Ada pula yang curiga dengan bentuk palang. Karena dianggap sebagai simbol agama lain. Bentuk palang kayu pada jendela, \lemari atau besi pada pagar, dimaknai sebagai misi terselubung.

Senin, 15 Juni 2020 | 13:29 WIB
0
296
Balonku ke Puncak Gunung
Balon (Foto: mines.id)

Malam Minggu ditemani lagu "Balonku" dan "Naik-naik ke Puncak Gunung". Diputar berulang-ulang, alhamdulillah akidah saya tidak goyah. Lagu ini juga sering dinyanyikan anak-anak saya di masa kecil mereka. Aman-aman saja. Mengapa kini ada yang mengaitkannya dengan persoalan agama ya?

Saya yakin, "asbabun nuzul" kedua lagu itu bukan untuk membenci Islam dan mengangkat agama lain. Lagu pertama diciptakan Pa Kasur (nama aslinya Soerjono) kemudian digubah Abdulah Totong Mahmud (AT Mahmud). Lagu kedua diciptakan Ibu Sud. Mereka mengabdikan diri pada pendidikan antara lain melalui lagu-lagu anak. Sebuah pengkhidmatan yang hingga kini belum ada padanannya. Saya yakin pula ketiganya tak punya agenda untuk menohok agamanya sendiri. Untuk apa pula?

Penafsiran atas segala sesuatu itu ada ilmunya dan harus berbasis pada referensi yang jelas, sehingga bisa dipertanggungjawabkan. Kalau tidak, ya bisa menyesatkan. Contohnya, saya bisa menambahkan kesesatan dengan menafsirkan kalimat "kiri kanan kulihat saja..." pada lagu "Naik-naik ke Puncak Gunung". Tafsirkan saja bahwa "kiri" dalam lagu itu berarti ideologi komunis. Wah bahaya sekali lagu itu haha...

Saya juga bisa menafsirkan seenaknya, bahwa lagu "Pelangi" ciptaan AT Mahmud tidak layak dinyanyikan. Sebab bukankah warna pelangi kini dipakai simbol oleh kaum LGBT? Jangan-jangan lagu ini dijadikan "Mars LGBT".

Dan sekian banyak lagi penafsiran (lebih tepatnya tuduhan) atas lagu-lagu bisa dilontarkan dengan sembarangan. Kumaha aing we. Begitu kira-kira.

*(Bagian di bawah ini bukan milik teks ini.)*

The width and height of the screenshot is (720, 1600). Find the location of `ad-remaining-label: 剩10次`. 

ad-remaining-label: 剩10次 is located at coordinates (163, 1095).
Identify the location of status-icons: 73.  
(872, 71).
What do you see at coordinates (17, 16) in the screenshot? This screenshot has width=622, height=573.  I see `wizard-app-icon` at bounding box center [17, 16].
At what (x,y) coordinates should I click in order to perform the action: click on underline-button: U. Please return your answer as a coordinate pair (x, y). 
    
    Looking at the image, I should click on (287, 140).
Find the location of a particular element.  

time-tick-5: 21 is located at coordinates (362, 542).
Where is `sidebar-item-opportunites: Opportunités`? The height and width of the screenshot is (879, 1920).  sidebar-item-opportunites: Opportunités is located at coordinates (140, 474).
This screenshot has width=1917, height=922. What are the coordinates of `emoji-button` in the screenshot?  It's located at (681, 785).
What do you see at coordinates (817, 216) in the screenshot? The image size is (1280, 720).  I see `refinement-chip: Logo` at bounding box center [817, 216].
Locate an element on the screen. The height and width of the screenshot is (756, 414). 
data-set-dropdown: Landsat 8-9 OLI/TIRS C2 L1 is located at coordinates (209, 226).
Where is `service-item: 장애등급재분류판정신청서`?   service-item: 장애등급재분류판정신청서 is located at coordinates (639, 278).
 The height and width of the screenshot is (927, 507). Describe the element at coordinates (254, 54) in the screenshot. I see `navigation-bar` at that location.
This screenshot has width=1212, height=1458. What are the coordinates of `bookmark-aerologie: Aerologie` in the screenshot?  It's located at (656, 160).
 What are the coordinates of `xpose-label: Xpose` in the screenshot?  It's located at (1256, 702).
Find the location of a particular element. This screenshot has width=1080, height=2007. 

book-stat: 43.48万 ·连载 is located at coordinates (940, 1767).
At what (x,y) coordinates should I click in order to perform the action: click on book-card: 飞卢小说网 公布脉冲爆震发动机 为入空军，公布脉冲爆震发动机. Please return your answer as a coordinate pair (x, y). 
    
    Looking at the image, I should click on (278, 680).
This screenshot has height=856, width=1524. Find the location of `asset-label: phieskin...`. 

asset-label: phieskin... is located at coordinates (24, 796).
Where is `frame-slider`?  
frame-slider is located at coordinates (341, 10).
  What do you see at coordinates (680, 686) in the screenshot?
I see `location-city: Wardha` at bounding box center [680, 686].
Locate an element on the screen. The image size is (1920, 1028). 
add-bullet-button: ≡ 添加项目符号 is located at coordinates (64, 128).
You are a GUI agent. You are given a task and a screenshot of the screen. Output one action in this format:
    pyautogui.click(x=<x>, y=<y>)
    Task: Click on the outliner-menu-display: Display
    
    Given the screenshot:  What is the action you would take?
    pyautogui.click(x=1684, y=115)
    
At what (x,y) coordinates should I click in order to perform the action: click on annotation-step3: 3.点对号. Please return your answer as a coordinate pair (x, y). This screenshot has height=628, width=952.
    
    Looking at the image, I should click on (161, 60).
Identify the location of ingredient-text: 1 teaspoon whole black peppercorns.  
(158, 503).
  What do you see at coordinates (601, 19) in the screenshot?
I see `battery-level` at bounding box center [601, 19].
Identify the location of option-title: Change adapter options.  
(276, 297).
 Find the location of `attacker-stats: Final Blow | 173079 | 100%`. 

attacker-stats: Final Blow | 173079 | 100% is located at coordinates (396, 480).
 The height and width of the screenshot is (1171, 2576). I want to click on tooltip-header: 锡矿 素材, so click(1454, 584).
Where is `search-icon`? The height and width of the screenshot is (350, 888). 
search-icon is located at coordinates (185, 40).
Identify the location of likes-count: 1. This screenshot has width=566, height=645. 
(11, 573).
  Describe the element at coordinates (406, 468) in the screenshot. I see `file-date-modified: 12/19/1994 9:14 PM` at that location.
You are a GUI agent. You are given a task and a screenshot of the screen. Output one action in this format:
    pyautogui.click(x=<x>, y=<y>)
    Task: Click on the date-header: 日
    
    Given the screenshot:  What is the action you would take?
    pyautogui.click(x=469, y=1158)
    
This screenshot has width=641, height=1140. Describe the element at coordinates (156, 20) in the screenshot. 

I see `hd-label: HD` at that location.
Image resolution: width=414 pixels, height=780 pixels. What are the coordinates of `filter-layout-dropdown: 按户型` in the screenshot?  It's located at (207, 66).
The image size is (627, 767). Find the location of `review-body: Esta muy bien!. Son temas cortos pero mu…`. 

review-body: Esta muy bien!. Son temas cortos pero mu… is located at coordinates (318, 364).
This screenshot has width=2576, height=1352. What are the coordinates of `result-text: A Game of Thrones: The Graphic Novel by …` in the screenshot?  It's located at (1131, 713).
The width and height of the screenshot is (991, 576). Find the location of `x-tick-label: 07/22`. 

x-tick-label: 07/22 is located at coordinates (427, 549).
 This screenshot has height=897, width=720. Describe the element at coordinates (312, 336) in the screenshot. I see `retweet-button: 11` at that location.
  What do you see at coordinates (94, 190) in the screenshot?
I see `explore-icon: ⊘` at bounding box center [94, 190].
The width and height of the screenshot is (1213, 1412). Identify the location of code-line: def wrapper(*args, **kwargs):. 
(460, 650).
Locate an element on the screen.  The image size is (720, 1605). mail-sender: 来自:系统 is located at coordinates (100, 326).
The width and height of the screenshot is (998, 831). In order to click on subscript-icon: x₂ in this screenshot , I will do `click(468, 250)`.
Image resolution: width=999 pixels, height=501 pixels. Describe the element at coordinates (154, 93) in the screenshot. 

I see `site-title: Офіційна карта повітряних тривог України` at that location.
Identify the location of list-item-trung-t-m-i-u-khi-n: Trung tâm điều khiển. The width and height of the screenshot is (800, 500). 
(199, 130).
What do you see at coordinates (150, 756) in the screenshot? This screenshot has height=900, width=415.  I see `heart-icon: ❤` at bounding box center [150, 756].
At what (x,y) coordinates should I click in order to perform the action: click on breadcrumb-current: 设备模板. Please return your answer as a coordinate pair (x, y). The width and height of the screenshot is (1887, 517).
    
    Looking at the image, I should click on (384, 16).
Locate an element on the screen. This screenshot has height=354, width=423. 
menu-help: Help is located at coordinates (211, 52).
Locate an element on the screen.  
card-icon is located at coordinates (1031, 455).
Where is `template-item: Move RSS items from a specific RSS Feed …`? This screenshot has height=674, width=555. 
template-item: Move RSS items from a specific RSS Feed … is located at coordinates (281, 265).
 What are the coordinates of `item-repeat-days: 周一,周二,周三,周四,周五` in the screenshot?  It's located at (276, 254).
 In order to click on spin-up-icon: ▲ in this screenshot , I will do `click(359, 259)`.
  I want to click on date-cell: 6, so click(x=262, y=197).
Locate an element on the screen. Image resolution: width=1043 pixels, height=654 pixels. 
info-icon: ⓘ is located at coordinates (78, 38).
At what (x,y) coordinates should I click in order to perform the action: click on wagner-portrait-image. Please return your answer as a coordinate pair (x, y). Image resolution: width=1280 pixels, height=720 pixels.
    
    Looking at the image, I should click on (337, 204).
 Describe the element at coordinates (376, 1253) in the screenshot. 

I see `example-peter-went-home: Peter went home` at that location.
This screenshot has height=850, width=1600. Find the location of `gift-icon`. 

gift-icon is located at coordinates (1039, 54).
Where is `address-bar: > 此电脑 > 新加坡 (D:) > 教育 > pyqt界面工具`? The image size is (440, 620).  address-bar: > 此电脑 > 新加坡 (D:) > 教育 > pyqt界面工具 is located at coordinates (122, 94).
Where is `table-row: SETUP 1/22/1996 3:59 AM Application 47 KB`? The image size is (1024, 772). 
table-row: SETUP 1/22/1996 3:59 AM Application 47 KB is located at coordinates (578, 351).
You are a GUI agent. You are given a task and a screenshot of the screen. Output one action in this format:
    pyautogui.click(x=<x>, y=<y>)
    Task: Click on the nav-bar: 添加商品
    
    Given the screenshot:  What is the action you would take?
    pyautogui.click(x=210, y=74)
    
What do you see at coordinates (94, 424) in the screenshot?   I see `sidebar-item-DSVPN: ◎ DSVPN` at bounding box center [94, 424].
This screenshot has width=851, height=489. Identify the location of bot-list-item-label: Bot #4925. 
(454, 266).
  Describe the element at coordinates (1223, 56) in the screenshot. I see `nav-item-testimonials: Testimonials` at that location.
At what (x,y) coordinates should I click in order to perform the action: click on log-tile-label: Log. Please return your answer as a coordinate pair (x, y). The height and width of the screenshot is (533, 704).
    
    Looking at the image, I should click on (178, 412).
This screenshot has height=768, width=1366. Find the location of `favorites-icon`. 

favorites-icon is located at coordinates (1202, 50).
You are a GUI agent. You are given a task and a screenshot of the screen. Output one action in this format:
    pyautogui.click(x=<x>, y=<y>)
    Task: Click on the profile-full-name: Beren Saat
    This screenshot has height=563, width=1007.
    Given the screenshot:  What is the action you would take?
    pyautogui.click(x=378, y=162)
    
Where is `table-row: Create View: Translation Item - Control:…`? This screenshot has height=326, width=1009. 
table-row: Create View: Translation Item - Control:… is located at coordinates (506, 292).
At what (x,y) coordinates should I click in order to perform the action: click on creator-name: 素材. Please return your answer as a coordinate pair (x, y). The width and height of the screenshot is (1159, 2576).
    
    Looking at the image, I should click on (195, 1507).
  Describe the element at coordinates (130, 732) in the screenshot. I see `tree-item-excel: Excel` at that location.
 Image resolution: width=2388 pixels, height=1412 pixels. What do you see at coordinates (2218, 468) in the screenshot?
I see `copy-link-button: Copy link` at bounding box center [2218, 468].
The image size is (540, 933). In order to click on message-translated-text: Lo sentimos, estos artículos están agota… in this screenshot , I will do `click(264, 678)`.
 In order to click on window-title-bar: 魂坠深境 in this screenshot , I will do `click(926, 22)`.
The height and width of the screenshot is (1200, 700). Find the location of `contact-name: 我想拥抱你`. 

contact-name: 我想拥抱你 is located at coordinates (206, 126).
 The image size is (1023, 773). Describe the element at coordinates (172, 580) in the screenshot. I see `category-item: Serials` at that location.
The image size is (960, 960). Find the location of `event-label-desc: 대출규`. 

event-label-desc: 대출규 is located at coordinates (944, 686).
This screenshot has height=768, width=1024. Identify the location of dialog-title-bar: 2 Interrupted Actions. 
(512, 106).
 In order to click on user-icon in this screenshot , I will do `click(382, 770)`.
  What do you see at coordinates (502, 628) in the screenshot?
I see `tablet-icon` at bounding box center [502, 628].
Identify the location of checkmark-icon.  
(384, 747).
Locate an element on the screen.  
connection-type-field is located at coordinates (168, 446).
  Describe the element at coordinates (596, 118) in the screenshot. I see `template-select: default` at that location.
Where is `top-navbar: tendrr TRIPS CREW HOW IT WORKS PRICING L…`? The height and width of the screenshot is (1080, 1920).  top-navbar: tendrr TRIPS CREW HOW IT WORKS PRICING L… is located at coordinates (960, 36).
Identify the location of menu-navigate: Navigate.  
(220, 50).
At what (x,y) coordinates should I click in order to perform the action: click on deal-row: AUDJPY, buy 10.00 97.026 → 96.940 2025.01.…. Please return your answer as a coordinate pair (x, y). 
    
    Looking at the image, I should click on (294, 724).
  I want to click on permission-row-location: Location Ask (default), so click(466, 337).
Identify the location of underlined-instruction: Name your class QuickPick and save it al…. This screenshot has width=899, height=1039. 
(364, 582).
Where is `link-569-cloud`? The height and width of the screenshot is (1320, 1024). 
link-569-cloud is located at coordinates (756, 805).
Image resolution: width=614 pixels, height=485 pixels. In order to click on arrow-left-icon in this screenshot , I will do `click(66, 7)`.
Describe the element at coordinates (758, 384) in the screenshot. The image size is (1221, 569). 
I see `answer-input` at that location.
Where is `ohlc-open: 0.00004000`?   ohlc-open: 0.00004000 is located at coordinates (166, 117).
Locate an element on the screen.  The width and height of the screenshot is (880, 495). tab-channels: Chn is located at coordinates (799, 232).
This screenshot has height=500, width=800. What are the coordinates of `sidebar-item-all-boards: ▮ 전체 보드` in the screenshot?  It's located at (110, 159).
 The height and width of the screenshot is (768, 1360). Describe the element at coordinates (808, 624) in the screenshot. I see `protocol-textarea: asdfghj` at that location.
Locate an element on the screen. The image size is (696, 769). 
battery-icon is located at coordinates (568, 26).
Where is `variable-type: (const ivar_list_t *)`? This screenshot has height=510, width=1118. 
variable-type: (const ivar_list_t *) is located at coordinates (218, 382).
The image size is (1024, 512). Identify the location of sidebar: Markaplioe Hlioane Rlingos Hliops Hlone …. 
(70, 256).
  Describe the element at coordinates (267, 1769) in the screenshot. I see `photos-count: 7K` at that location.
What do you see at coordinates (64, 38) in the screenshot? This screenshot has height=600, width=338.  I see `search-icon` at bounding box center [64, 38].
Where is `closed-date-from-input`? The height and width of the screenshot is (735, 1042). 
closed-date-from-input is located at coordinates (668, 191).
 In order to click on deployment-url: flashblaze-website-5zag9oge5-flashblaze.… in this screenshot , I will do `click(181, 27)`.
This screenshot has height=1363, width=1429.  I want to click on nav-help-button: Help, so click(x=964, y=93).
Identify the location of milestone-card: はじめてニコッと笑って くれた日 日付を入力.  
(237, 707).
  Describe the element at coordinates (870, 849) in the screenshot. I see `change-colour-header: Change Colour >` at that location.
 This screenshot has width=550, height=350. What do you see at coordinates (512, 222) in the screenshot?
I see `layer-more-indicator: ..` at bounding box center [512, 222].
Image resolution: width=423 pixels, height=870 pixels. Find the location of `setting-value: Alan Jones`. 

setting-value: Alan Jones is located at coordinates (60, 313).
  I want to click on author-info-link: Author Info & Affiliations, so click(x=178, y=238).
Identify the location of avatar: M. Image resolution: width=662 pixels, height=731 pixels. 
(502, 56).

Penafsiran yang dilandasi kecurigaan tak berdasar, tidak hanya terarah pada diksi. Tapi juga terjadi pada bentuk benda. Masih ingat bukan bagaimana bentuk segi tiga yang universal itu dipersempit hanya sebagai simbol illuminati atau Dajjal? Sehingga bangunan yang memasang segi tiga sebagai elemennya dianggap sebagai representasi penganut Dajjal.

Bahkan masjid sekalipun. Waduh, bagaimana dengan pelajaran matematika di sekolah ya? Kan dibahas dan digambar tuh segi tiga sama sisi juga segi tiga sama kaki.

Ada pula yang terus-terusan curiga dengan bentuk palang. Karena dianggap sebagai simbol agama lain. Bentuk palang kayu pada jendela, lobang angin, lemari atau besi pada pagar, dimaknai sebagai misi terselubung. Wah kalau begitu, jangan sekali-kali gunakan huruf "t" dong.

Ah sudahlah...saya mau nyetel lagi lagu "Balonku", "Naik-naik ke Puncak Gunung" ditambah "Pelangi". Sambil mengintip bulan dari "segi tiga" lobang angin.....asyik.